February 18, 2016 --- Class 12 --- Biased Estimators,
Bias Reduction and the Jackknife Method
Activities:
Biased Esimators
We continued our discussion of Mathematica from Section H of
~sg/mathematica_notes_sg_extended.pdf .
Several Mathematica notebooks from previous years
are available for your review:
~sg/Documents/feb16_v1.nb , ~sg/Documents/feb16_v2.nb , and
~sg/Documents/October_10_2006.nb .
We plotted the values obtained for different samples sizes vs
1/(sample size) and found that the curve was linearly approaching
2 as 1/(sample size) approaches zero.
Bias reduction
Recognizing that a plot of the result vs. 1/n shows the error is
linear in 1/n, where n is the sample size:
S_n = A +e/n
where A is the limit of n -> infinity and e determines the size of
the error. Considering samples sizes n and n-1, it is easy to
solve for A.
A = n S_n - (n-1) S_{n-1}
The jackknife method allows us to resample our n values to also
get samples of size (n-1). If we have a sample of size n, we use
it to compute the statistic S_n. Instead of getting a new sample
with n-1 new variables, we throw one of the values out of our
sample of size n to create a sample of size n-1 and use that to
compute S_{n-1}. However, we can throw any of the values out, so
we might as well take the average over throwing out each of the n
values. Let
S'^j_{n-1}
represent the statistic on the sample of size n-1 from which the jth
element has been eliminated. Our estimate for S_{n-1} is
(1/n) \sum_{j=1}^n S'^j_{n-1}
Biased Estimators and the Jackknife method
We have a choice of which tool too use for applying the jackknife
method. I will start by using
Mathematica. Later will will turn to a compliled languague.

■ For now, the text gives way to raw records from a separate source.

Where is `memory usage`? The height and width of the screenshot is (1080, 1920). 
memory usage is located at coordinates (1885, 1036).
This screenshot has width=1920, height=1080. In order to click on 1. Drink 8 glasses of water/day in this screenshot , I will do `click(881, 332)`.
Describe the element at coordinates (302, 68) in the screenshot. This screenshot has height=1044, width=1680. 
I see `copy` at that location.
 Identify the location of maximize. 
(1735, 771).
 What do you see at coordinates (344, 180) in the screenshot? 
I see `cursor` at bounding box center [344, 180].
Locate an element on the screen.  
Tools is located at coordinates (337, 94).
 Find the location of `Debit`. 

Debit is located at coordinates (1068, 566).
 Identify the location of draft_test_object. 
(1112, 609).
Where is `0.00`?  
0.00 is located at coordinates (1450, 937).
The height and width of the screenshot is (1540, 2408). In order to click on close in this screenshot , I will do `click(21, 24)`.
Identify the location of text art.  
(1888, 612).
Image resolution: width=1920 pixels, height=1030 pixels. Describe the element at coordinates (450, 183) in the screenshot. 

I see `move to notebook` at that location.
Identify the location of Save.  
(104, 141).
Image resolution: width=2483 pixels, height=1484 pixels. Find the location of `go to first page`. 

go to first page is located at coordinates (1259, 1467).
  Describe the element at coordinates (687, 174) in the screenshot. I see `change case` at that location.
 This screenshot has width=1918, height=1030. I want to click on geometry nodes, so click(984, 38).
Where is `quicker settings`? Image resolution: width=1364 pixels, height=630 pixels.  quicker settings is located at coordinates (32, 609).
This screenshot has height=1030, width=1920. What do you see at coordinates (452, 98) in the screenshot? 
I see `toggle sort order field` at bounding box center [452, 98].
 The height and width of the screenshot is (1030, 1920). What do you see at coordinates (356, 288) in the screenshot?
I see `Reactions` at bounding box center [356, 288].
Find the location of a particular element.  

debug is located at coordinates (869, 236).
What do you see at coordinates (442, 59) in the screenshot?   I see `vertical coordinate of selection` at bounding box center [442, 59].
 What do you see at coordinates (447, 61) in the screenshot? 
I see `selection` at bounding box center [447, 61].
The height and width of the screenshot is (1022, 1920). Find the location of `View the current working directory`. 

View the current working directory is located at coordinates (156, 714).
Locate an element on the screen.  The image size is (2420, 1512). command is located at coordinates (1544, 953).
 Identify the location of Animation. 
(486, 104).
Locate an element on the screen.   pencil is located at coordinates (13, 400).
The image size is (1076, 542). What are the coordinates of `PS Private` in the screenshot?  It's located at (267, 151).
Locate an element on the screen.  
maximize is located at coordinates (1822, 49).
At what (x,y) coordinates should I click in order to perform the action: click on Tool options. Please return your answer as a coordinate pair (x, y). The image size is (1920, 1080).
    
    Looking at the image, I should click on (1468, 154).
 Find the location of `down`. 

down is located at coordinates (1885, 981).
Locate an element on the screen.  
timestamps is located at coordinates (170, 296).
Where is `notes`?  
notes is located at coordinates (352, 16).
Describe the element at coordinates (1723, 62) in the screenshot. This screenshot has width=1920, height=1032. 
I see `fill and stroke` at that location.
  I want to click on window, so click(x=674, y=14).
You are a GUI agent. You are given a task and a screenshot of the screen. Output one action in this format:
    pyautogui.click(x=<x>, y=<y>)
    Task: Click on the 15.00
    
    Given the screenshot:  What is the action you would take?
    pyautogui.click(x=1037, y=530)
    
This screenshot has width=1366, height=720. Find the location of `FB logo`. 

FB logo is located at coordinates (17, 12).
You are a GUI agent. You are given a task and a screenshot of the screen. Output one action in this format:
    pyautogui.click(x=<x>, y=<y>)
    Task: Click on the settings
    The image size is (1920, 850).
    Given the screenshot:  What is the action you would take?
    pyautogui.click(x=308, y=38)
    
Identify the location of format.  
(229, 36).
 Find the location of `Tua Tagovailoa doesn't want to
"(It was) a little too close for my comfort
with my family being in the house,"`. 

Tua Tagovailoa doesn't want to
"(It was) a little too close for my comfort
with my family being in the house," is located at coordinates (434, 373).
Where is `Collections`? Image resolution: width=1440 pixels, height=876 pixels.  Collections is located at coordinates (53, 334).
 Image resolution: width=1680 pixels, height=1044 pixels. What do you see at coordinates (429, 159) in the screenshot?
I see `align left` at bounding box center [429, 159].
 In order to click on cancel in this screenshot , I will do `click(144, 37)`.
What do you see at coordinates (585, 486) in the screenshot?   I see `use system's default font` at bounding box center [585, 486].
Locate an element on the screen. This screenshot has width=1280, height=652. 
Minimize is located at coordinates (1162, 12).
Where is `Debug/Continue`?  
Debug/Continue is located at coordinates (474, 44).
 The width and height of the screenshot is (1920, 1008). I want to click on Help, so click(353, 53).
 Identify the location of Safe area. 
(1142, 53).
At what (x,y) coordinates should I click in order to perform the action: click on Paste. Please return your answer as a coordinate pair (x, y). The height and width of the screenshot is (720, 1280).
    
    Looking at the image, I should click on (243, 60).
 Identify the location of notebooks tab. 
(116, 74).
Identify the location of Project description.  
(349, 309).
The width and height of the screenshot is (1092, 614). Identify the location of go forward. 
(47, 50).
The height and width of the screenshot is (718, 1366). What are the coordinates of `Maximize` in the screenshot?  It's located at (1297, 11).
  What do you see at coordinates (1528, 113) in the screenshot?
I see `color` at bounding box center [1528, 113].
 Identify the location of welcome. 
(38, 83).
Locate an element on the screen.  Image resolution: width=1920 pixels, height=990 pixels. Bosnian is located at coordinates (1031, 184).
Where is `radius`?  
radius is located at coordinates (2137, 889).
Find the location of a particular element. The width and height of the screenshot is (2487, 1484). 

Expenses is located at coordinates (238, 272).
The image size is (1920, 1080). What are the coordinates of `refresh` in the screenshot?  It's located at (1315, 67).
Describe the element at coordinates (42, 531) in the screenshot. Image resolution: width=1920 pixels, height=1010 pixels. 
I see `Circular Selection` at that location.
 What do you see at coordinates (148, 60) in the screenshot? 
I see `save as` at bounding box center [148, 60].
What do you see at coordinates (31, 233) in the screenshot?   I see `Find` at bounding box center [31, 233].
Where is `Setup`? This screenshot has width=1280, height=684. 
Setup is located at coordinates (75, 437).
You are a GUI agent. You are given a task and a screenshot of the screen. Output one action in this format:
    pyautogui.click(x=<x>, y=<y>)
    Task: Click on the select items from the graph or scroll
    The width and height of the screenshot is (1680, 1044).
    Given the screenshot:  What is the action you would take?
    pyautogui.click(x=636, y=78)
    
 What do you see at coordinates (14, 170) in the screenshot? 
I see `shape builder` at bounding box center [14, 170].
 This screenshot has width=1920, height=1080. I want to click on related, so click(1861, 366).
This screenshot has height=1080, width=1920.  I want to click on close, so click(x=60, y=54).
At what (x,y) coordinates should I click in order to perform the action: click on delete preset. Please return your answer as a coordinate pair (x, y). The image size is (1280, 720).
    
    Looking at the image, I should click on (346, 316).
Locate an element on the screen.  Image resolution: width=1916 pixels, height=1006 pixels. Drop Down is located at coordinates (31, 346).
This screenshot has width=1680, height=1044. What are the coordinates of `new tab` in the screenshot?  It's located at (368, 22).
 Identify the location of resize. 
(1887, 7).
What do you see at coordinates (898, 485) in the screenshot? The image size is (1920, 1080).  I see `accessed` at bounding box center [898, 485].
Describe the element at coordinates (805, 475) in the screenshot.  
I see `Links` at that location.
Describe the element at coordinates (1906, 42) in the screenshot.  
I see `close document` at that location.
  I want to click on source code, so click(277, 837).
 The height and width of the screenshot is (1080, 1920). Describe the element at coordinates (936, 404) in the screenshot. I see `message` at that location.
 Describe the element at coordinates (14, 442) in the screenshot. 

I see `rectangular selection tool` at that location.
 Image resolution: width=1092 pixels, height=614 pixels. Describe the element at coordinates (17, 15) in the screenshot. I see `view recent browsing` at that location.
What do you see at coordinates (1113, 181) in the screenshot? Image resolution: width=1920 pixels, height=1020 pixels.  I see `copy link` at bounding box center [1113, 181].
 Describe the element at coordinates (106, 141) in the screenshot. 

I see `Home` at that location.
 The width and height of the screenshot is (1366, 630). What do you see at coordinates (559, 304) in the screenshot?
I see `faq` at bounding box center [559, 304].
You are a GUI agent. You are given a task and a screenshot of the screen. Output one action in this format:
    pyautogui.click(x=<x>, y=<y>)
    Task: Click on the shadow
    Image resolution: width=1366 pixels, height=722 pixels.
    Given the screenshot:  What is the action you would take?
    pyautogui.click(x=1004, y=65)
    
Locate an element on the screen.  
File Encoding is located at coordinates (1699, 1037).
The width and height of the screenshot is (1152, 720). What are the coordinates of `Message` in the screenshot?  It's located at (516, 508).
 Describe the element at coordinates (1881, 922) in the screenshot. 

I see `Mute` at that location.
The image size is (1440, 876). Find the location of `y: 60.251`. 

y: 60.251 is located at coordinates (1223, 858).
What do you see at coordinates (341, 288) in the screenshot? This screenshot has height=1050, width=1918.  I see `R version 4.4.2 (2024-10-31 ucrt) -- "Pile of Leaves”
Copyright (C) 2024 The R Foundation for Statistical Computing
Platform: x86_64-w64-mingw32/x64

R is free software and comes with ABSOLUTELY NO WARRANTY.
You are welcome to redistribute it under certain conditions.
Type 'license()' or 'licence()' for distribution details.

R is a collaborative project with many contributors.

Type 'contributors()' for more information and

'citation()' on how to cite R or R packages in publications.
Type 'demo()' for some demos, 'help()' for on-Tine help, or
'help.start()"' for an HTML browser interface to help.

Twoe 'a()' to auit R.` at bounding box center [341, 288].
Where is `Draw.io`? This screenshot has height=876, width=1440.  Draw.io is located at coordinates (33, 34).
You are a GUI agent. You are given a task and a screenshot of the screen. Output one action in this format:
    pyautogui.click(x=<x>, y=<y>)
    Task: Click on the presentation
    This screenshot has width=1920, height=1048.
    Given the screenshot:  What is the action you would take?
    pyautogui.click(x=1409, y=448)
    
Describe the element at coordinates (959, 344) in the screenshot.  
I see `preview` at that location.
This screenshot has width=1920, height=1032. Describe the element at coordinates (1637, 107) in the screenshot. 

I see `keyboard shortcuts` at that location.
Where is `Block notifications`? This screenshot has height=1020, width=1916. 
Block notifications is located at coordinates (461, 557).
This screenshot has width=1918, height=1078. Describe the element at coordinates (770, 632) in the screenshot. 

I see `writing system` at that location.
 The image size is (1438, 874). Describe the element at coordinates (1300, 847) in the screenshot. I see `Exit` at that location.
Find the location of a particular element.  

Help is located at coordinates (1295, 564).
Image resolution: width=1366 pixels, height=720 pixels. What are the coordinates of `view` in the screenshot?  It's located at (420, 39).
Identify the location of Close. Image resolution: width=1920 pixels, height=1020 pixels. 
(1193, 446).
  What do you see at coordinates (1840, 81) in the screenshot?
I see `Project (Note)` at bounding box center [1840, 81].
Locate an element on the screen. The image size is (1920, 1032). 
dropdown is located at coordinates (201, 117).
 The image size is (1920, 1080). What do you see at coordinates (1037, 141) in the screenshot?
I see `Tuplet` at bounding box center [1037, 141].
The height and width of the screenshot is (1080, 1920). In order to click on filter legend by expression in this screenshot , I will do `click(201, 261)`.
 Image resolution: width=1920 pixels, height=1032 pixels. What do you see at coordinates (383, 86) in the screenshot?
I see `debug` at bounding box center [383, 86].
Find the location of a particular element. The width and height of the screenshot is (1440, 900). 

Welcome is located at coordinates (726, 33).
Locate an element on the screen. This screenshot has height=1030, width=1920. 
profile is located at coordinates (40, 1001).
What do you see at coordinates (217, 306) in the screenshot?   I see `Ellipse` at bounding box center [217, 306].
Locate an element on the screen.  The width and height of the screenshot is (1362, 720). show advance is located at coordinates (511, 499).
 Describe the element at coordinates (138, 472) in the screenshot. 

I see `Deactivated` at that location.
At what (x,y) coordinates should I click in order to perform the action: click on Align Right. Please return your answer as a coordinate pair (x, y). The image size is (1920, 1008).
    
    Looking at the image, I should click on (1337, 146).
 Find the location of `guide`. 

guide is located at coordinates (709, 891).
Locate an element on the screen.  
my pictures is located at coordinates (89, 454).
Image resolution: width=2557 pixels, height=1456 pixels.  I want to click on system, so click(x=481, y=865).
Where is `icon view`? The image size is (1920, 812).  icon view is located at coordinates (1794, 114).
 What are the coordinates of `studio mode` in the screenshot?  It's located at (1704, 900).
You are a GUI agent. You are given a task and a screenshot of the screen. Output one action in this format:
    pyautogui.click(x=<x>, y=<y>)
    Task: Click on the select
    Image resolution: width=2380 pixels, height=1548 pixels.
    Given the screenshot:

Jackknife Method Via Mathematica
Mathematica can be used to generate samples of random numbers and
to apply the jackknife technique. This is a good opportunity to
introduce a new mathematica construct the "module", which is like
a subroutine. In ~sg/jackknife/jackn.math is the code to implement
this method.
First we need a way to create our set of random variables. This is
done via the newvars command:
newvars[num_] := Do[z[i] = Random[], {i, num}]
Once this is defined, you may create as many new random numbers
in the vector z by calling newvars with the number you desire
as the argument.
A Module in mathematica takes two arguments. The first is a list
of variables local to the module, and the second is an expression,
i.e., a sequence of statements.
Using a module statement we define jackknife[x_, num_Integer],
where x is vector of random numbers and num is the sample size.
Here is the code:
jackknife[x_, num_Integer] :=
Module[{mysum, mysumpr, stat, statpr, estimate, fctr, i},
fctr = N[(num - 1)/num]; mysum = Sum[x[i], {i, 1, num}];
stat = num/mysum; estimate = num*stat;
Do[mysumpr = mysum - x[i]; statpr = (num - 1)/mysumpr;
estimate -= fctr*statpr, {i, 1, num}]; {stat, estimate}]
Successive calls to newvars and jackknife are equivalent to what
was done in the C code in the last class. I made a table from many
calls of newvars and jackknife, from which a scatterplot was
produced using ListPlot.
~sg/Documents/Feb18_2016.nb is the Mathematica notebook that I
used in class.
You may also consult the Mathematica notebook ~sg/feb27_jackknife.nb to
follow some of the calculations done in a previous semester.